Material provided: Begin
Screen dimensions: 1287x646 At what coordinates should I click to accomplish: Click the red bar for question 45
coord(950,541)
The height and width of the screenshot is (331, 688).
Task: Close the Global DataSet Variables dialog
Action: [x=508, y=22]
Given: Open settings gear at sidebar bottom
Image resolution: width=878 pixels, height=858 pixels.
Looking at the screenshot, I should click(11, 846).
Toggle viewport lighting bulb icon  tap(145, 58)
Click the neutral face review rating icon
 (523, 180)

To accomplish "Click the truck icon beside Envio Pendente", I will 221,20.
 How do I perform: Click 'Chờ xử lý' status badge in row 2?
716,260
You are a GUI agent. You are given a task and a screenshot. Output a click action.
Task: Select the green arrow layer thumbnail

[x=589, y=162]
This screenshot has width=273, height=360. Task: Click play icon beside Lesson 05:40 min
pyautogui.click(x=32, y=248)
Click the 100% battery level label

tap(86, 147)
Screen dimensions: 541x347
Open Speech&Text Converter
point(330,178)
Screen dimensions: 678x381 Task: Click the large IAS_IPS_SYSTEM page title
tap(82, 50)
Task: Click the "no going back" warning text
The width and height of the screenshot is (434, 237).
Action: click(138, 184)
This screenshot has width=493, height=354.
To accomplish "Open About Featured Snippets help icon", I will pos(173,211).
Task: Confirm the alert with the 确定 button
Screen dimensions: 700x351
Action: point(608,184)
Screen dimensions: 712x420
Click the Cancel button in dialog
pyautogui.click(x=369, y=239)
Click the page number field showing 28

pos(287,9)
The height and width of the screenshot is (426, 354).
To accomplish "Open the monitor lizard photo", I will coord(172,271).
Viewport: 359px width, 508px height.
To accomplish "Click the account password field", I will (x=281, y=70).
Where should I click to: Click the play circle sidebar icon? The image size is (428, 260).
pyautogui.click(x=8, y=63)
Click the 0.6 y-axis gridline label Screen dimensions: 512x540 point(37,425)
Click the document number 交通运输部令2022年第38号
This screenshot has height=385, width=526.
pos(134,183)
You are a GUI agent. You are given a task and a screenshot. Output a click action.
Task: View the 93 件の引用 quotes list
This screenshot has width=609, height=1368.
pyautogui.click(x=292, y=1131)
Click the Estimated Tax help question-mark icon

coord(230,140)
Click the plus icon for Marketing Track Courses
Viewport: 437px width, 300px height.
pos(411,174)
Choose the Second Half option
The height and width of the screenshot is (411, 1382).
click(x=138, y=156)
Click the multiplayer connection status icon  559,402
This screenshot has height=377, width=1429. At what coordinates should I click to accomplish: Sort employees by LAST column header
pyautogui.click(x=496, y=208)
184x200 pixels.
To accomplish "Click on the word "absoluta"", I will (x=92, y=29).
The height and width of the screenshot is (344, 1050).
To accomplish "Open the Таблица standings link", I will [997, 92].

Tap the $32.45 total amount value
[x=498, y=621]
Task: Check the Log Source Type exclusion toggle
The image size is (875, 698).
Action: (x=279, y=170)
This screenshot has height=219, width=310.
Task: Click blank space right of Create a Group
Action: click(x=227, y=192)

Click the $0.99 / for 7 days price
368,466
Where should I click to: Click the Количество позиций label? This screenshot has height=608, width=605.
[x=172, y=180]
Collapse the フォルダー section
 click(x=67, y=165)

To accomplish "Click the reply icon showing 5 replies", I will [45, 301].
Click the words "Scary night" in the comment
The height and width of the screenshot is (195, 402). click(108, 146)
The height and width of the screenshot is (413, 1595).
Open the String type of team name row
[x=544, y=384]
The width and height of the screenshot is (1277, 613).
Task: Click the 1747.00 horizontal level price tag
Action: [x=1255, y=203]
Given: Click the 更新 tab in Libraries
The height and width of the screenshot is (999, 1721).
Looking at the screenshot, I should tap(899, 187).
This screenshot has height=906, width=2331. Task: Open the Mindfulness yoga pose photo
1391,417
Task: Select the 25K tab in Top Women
Material provided: End
» To do
Please retype the data exactly as it stands, from its first line down to the line that contains "Given: Open settings gear at sidebar bottom", then stop.

» Output for this task
Screen dimensions: 1287x646 At what coordinates should I click to accomplish: Click the red bar for question 45
coord(950,541)
The height and width of the screenshot is (331, 688).
Task: Close the Global DataSet Variables dialog
Action: [x=508, y=22]
Given: Open settings gear at sidebar bottom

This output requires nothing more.